• Jules Verne et l'image

    Verne a été lu, mais rarement "adoubé" par ses pairs au motif que ses livres adressés à la jeunesse ne pouvaient être tenu pour de la littérature sérieuse. Et les efforts fournis, à partir des années 1950, pour réhabiliter l'écrivain par son écriture seulement ne rendait pas forcément compte de cet objet hybride qu'est le Voyage extraordinaire : certes des dizaines de milliers de pages formant les 62 romans mais aussi plus de 6000 illustrations, des mises à la scène par Verne lui-même de ces livres en féeries spectaculaire a pu être perçue par les académiciens et les "vrais" écrivains comme puérile et antilittéraire. 

       Verne est originale et intéressant pour cette raison, parce qu'il soulève des question littéraires non orthodoxes et qu'il n'est " pas forcément un écrivain ". C'est Jean Delabroy qui a osé ce doute puis la magnifiquement dissipé quand il a dit que Verne a été un écrivain non par ses livres , non par le travail d'âne de l'écriture mais par sa
    " possession de l'image ", images formidable qui tirent en avant chacun de ses livres. Au fond, l'illustration, le théâtre, les plaques de lanternes magiques, le cinéma et la télévision, le phénomène d'adaptation du texte découle de cette possession de l'image, de la dynamique "imageante" de cette imagination. C'est finalement ce trait - l'image à lire et à voir -, qui explique que Jules Verne ait pénétré si facilement le monde, que son héritage soit chaque jour plus florissant dans l'industrie culturelle, bien qu'on lise de moins en moins ses livres, comme les classiques en général. 
    Quand nous pensons à lui, nous ne voyons plus que de grandes images. C'est plus fort que nous, ou plutôt, ces images sont plus forte que nous.

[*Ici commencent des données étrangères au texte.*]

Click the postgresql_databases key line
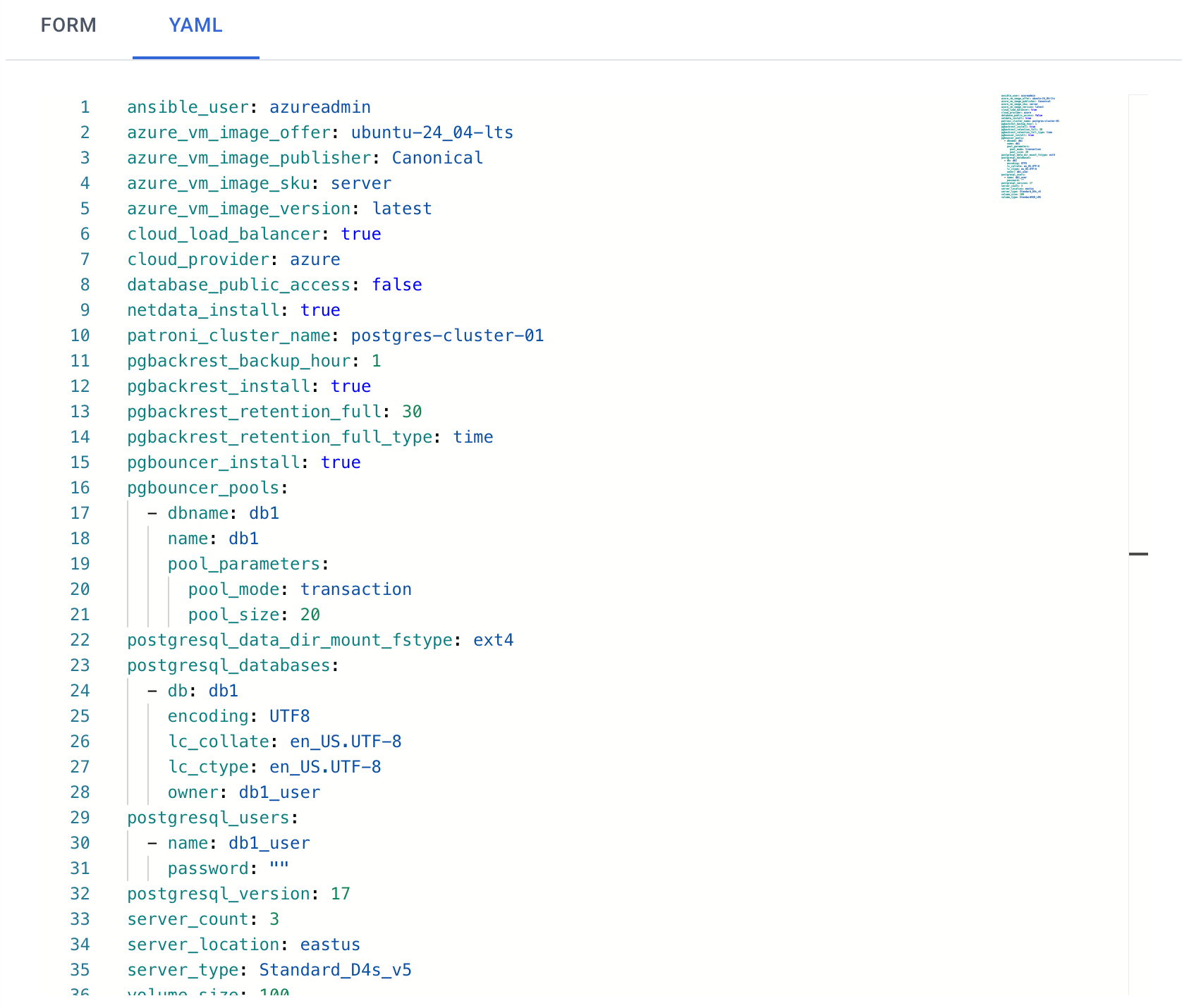 pos(228,665)
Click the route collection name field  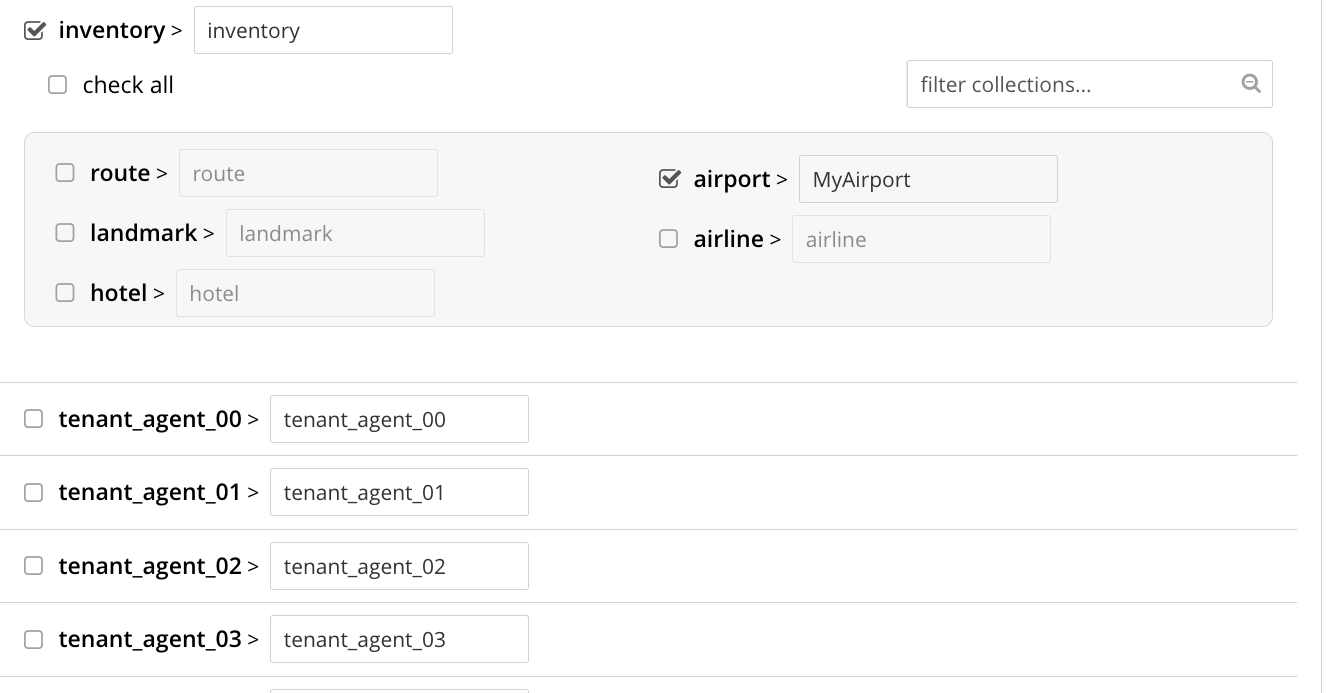[x=308, y=173]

     L'image, si elle a fait le succès de Verne, lui a joué des tours, dont celui, justement, de le réduire à une image : celle du pédagogue enchanteur de la jeunesse et du "père" de la science-fiction. 

    En France, le premier succès des Voyages extraordinaires était lié au "merveilleux scientifique" à la manière dont Verne avait fait de la machine un objet de spectacle et d'émerveillement, à une époque où chaque innovation technologique semblait le fruit d'une magie industrielle. La tombée en désuétude de ses grands romans s'explique en partie par le fait que les techniques qu'ils décrivaient ( la vapeur, les ballons... ) ont paru obsolète aux jeunes lecteurs des générations suivantes. Le monde de Verne a disparu dans la Grande Guerre, enfoui désormais sous la nostalgie du passé et de l'enfance.